Limiter l’empreinte carbone des spectacles vivants présentés au sein du Festival d’Avignon et du Festival Off Avignon, c’est l’ambition des organisateurs qui tentent d’organiser le transport des décors en les reportant de la route vers le rail. Un rapport de 2022 de The Shift project, (« Décarbonons la culture« ) estimait que le transport des décors de spectacles – il y en aura 2550 cette année entre le 5 et le 26 juillet – représentait 11 256 tonnes d’équivalent CO2, soit près de 40 % des émissions de gaz à effet de serre du seul Festival Off d’Avignon (2500 spectacles).
Mutualisation des transports
Jusqu’en 2024, les compagnies recouraient au mode routier. Cette année-là, Avignon Festival & Compagnies (AF&C) la structure qui programme les spectacles du Off, a proposé une mutualisation du transport des décors et des costumes par le rail pour les compagnies qui le souhaitent, afin de promouvoir le report modal.
Antoine Radal, chargé de projets RSE et fret, a contacté plusieurs transporteurs et l’offre de Lomak a été retenue. Le logisticien met à disposition des conteneurs à Limeil-Brévannes, dans le sud-est de la capitale, près de Créteil. Un espace de 6 à 8 m3 (l’équivalent d’une camionnette) est alloué à chaque compagnie, qui dispose d’un créneau horaire précis (une heure de chargement) pour venir, avec ses propres moyens, déposer ses décors et matériels. Une fois pleins, les conteneurs sont acheminés par le rail jusqu’à Avignon. Le déchargement est prévu trois jours plus tard, même si le trajet est effectué en un jour pour 80 % des trains, et en deux jours dans 99,9 % des cas.
Le transport ferroviaire est plus long que par la route qui prend en général une journée. « C’est plus contraignant pour les compagnies de théâtre qui doivent s’adapter aux horaires d’accès aux salles de spectacles, uniquement de 6 h à 9 h et pas le 14 juillet, comme l’impose l’agglomération d’Avignon pendant le Festival », explique Antoine Radal.
20 compagnies du Off ont joué le jeu
De plus, chaque jour compte pour les répétitions.
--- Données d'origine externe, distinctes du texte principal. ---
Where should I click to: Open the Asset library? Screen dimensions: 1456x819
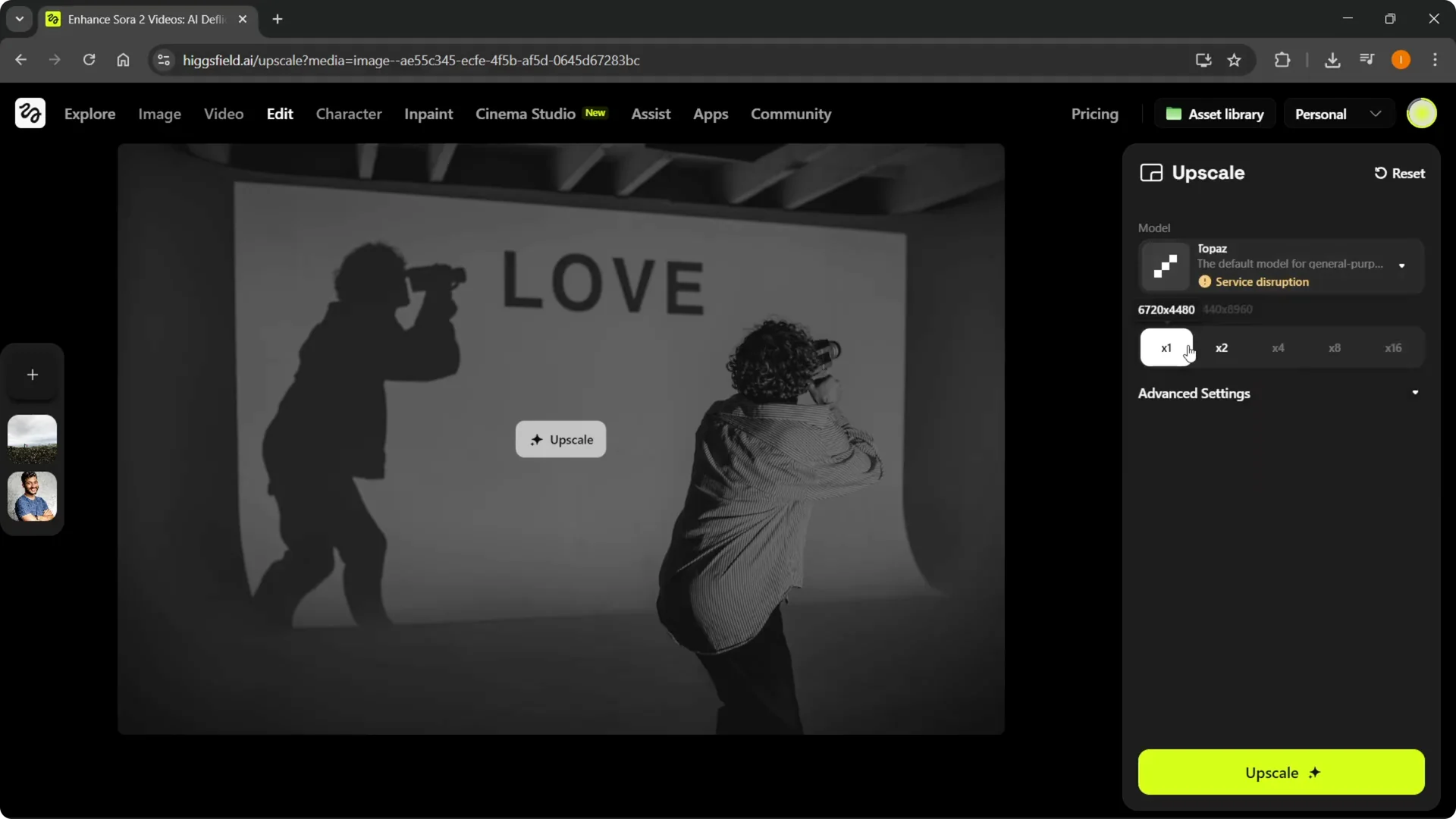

Plus de la moitié des spectacles du Off sont créés spécialement pour cet événement et n’ont pas été répétés ni joués auparavant.
Malgré ces contraintes, vingt compagnies du Off ont opté l’année dernière pour le transport par le rail. « Et cette année, nous en avons convaincu cinq fois plus », souligne Antoine Radal. La machine semble rodée.
Restait aussi à convaincre les compagnies du In, le surnom du Festival Officiel d’Avignon. S’appuyant sur les bons résultats du Off, Claire Moulin-Tyrode, directrice de production adjointe au sein du Festival d’Avignon, a tenté de faire changer les habitudes du tout routier au profit du transport ferroviaire. « C’est difficile, parce que de nombreux spectacles du Festival d’Avignon sont l’œuvre de compagnies étrangères, qui tournent beaucoup dans le monde. Il n’y a souvent pas d’alternative à l’avion, un mode auquel les compagnies sont habituées. Et même en Europe, le train n’est pas une évidence ».
La Comédie-Française s’y met cette année
Clara Moulin-Tyrode a toutefois convaincu deux compagnies cette année. Et pas des moindres. La Comédie-Française, qui présentera Le Soulier de satin dans la Cour d’honneur du Palais des papes, du 19 au 25 juillet, transportera ainsi costumes et accessoires, l’équivalent de 90 m3, par la voie ferrée. Le trajet sera long, sept jours porte-à-porte. Le ou les deux conteneurs, – le logisticien a prévu une marge –, seront chargés le mardi 8 juillet dans les ateliers de la Comédie française en région parisienne et déchargé le mardi suivant, 15 juillet, dans Cour d’honneur à 6 h du matin.
Pour le démontage, le Festival fera appel à des techniciens pour remplir les conteneurs de Lomak, qui ne pouvait assurer cette partie de la prestation du transport.
L’autre compagnie a avoir choisi le rail, c’est l’Opéra national de Lorraine à Nancy. Les Incrédules, un opéra présenté du 22 ou 25 juillet à l’Opéra du Grand Avignon, nécessite le transport de 90 m3 de décors et matériels entre Nancy et Avignon. Mais certains éléments notamment les instruments des 52 musiciens, échapperont aux conteneurs. Jugés trop fragiles, ils seront transportés par camion.